**BRIEF**
In the listing that follows, count each line where the word "agent" appears; write nothing but the count.
****************
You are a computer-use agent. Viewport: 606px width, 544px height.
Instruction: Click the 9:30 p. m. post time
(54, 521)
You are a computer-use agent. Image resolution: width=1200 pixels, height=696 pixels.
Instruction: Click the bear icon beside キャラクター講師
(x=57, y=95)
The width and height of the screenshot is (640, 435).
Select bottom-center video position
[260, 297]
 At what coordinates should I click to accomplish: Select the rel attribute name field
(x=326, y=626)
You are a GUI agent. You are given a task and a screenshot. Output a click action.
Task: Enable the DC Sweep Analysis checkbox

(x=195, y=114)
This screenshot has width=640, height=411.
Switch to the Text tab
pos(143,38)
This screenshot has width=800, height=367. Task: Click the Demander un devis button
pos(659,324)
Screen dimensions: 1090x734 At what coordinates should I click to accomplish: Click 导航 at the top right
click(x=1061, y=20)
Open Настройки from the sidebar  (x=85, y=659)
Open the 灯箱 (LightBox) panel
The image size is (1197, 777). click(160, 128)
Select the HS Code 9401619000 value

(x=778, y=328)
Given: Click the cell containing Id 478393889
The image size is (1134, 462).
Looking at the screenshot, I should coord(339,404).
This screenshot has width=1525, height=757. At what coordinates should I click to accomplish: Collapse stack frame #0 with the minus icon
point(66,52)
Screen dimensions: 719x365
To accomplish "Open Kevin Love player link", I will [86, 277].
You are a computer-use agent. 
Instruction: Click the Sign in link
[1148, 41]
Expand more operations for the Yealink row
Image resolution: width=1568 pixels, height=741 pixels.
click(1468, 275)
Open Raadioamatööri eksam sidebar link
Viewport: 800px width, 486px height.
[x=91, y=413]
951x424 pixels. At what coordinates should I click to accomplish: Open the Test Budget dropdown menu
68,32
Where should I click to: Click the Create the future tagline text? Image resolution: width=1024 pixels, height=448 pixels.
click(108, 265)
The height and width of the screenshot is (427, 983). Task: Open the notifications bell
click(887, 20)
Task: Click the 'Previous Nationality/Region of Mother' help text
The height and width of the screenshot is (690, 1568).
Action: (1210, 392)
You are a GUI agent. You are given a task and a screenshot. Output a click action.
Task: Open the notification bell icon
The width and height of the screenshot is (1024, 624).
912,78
****************
**RESPONSE TO THE EXERCISE**
5